Exercise requirements: What must be returned is the number of lines in the records holding the word "Aniplex", with no other text.

Collected data:
------------------------------------------------

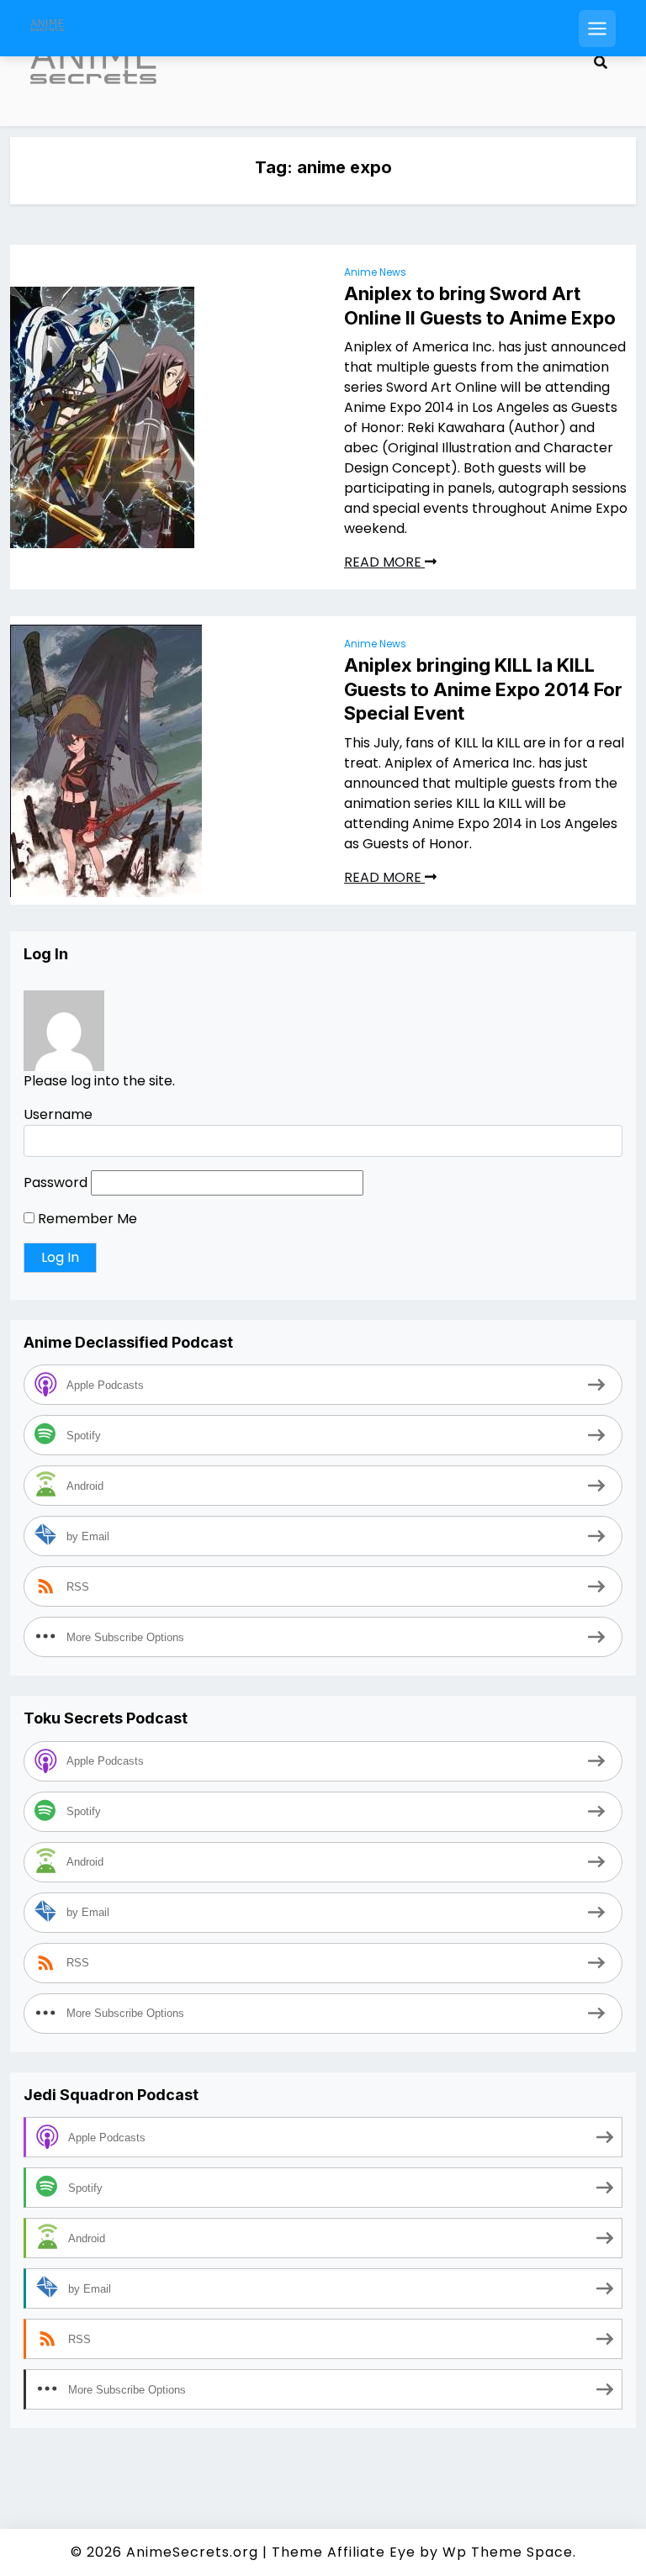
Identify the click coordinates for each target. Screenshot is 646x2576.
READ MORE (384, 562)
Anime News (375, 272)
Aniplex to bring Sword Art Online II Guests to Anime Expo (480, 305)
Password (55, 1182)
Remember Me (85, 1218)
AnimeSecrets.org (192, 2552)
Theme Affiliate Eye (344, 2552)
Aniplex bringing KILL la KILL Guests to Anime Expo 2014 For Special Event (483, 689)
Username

------------------------------------------------

Exercise output: 2